* _QUOTED TEXT_:
::::

# Enco 110-0820 In need of TLC



## Ajroberts2020 (Jan 11, 2020)

Hello all fist post, hopefully many more to come.

I have been sitting on a used (broken) Enco 110-0820, with base, that my friend couldn't afford to fix at the time and I picked it up for free. I have all the parts that I know are broken (I bought them from Enco almost 7 years ago). After moving 1/2 way across the US. I now have a little time and a tiny amount of money to try and repair this thing.

I have found the manual enco-110-0820.pdf (this link is just one of the same document I have found everywhere)

Here are my questions along with pictures.

1, What bolts are used to mount the lathe to the base?

2, I got grease for the ways, and the lubrication guide in the manual shows several places to Grease/Oil, but what lubricants are these? I've read that you shouldn't use Automotive Oil.

3, I have used steel wool and automotive oil to remove most of the rust. Is there something better to use to keep it from rusting again? I was planning on using paste wax like I use on my woodworking machines.

4. Does anyone have a better description of how to correctly wire this thing? I would like the ground to be connected if possible.

::::

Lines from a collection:
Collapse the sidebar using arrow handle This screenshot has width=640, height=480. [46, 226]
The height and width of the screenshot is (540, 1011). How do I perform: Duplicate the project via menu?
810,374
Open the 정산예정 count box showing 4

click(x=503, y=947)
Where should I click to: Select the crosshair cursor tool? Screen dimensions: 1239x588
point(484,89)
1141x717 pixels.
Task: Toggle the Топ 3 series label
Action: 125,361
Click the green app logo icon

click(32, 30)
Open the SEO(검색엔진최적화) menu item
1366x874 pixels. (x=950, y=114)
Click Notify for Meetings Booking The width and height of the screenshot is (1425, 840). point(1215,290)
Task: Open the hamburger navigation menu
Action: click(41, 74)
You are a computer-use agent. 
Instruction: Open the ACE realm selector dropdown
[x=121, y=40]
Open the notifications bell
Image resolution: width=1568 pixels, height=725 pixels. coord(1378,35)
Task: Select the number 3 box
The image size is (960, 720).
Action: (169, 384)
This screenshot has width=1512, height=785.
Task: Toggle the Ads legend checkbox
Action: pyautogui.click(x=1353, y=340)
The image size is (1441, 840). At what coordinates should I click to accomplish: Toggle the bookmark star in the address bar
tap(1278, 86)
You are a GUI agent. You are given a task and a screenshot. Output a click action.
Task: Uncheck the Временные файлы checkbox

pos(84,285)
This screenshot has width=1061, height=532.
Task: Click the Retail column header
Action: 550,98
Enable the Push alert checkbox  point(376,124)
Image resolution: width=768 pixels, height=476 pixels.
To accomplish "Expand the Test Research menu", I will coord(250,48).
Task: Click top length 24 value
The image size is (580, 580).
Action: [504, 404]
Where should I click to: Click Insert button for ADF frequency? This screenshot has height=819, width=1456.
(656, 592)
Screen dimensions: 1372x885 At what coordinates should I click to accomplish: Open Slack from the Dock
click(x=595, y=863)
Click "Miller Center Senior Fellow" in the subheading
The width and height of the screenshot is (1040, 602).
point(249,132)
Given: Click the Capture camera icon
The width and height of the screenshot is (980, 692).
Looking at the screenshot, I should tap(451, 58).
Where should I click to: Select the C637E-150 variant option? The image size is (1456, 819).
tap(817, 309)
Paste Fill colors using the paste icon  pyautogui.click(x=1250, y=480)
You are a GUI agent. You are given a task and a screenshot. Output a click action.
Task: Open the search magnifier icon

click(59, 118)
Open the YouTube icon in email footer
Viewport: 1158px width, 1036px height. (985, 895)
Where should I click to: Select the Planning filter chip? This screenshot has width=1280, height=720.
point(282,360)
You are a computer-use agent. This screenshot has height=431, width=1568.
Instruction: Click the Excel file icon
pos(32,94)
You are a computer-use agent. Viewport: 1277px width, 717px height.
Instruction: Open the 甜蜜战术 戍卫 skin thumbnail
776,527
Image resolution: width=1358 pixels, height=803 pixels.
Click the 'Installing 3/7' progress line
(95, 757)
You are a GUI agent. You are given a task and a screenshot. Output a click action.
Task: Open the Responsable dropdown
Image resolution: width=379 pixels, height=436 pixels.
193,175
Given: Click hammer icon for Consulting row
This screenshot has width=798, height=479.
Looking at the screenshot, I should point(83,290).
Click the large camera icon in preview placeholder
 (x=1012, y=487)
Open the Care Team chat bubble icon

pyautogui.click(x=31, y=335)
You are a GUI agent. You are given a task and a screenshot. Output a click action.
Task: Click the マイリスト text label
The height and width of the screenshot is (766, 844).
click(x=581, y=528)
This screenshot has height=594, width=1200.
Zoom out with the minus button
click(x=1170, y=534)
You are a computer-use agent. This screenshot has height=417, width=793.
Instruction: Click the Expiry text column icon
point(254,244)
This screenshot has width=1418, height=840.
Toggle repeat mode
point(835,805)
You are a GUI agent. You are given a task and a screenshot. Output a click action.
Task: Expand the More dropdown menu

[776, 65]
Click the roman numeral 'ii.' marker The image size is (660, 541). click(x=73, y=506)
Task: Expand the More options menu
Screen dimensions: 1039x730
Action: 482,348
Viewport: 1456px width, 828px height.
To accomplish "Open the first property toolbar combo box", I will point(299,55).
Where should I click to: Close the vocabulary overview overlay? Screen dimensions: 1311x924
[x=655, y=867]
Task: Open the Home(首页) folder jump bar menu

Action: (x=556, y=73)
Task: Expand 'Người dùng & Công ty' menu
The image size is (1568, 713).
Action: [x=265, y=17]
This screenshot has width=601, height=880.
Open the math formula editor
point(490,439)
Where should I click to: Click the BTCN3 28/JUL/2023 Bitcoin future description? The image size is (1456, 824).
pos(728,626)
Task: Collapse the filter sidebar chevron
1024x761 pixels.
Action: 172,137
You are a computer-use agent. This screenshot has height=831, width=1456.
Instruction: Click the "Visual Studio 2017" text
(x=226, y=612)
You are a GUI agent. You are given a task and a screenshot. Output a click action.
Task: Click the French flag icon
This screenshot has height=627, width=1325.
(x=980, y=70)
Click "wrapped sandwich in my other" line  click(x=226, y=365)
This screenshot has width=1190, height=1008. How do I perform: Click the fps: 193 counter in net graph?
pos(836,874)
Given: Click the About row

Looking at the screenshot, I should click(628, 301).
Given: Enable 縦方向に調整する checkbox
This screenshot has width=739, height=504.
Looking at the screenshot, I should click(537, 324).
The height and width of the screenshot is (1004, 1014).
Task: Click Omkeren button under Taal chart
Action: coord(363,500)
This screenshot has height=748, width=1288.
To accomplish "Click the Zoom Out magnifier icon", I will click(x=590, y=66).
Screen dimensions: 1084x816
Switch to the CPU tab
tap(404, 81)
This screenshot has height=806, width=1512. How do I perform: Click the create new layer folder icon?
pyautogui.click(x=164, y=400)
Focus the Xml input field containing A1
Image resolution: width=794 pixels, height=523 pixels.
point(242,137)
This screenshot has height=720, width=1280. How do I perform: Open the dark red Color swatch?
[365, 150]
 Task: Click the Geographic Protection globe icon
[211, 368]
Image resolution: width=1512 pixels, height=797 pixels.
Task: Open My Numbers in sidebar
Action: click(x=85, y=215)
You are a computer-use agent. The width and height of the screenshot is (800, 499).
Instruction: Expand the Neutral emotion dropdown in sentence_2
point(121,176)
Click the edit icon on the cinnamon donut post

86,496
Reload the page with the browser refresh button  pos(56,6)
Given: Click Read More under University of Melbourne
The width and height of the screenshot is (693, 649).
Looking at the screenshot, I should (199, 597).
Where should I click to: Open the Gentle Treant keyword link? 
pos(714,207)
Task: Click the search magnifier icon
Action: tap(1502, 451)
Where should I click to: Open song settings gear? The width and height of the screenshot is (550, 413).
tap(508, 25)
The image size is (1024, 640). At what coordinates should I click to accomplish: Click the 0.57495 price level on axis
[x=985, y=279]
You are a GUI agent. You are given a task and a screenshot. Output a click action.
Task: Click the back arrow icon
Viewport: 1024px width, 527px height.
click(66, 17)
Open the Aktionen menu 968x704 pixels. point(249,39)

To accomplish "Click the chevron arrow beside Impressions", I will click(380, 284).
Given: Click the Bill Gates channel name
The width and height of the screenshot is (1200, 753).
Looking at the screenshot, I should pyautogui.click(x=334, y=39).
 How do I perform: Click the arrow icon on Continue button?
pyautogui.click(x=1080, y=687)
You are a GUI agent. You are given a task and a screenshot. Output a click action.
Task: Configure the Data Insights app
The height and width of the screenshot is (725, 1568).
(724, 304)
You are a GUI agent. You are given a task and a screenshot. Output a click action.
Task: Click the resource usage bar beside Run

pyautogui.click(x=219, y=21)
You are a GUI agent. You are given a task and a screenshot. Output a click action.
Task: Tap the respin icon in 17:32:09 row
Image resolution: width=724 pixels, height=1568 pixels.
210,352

::::

* _PROMPT 1_:
In the lathe repair post, how long ago did the poster buy the replacement parts from Enco?
* _PROMPT 2_:
Do these statements agree with the lathe repair post? (a) The poster paid the friend for the lathe. (b) The poster used steel wool and automotive oil to remove most of the rust. (c) The poster wants the ground left unconnected. Answer yes or no for each and quote the deciding words.
* _PROMPT 3_:
Continue the lathe repair post from where it stops.

* _WRITTEN REPLY 1_:
Almost 7 years ago.

* _WRITTEN REPLY 2_:
(a) No: "I picked it up for free."
(b) Yes: "I have used steel wool and automotive oil to remove most of the rust."
(c) No: "I would like the ground to be connected if possible."

* _WRITTEN REPLY 3_:
Once I get it running. I plan on learning to cut threads (I hear the ladies love to hear this from guys). I won't ask questions about this till I get the thing working.


----------



## Silverbullet (Jan 11, 2020)

Way oil for the lathe , no grease . A tacky gear oil on the exposed gears and oil in the gits oilers . Don't think it needs special mounting bolts from bed to cabinet. Yes the lathe should be ground , is it three phase or straight 110 - 220 volt single phase. Either way add a ground if non supplied on the machine. Wax works but lanolin n mineral spirits works for rust . Oily rags do to just don't pile them up .  Get a copy of Manuel or comparative model to find all oil sites n lube point.  Good luck with her .


----------



## middle.road (Jan 11, 2020)

To save some $$$, just grab some ISO46 or ISO68 hydraulic oil to use on the ways, from Tractor Supply or Rural King, etc.
It's not a spanking new machine and ISOxx would be fine.
Hydraulic oil is non-detergent and that is what you want on a machine tool.
Stay away from vehicle motor oils and lubes.
No grease, it attracts swarf and chips and that causes problems.

Going to need to see some picts of that busted cross-slide and perhaps the spares you purchased if you can.
Looks to be in pretty good shape over all.


----------



## Ajroberts2020 (Jan 12, 2020)

Thank you both for information. I found this Booklet on Lathes and have been reading it tonight. I do know lots of this stuff, just blowing off 30 years of dust. The FAQ section asks one of the same question I did, and yet doesn't really answer it.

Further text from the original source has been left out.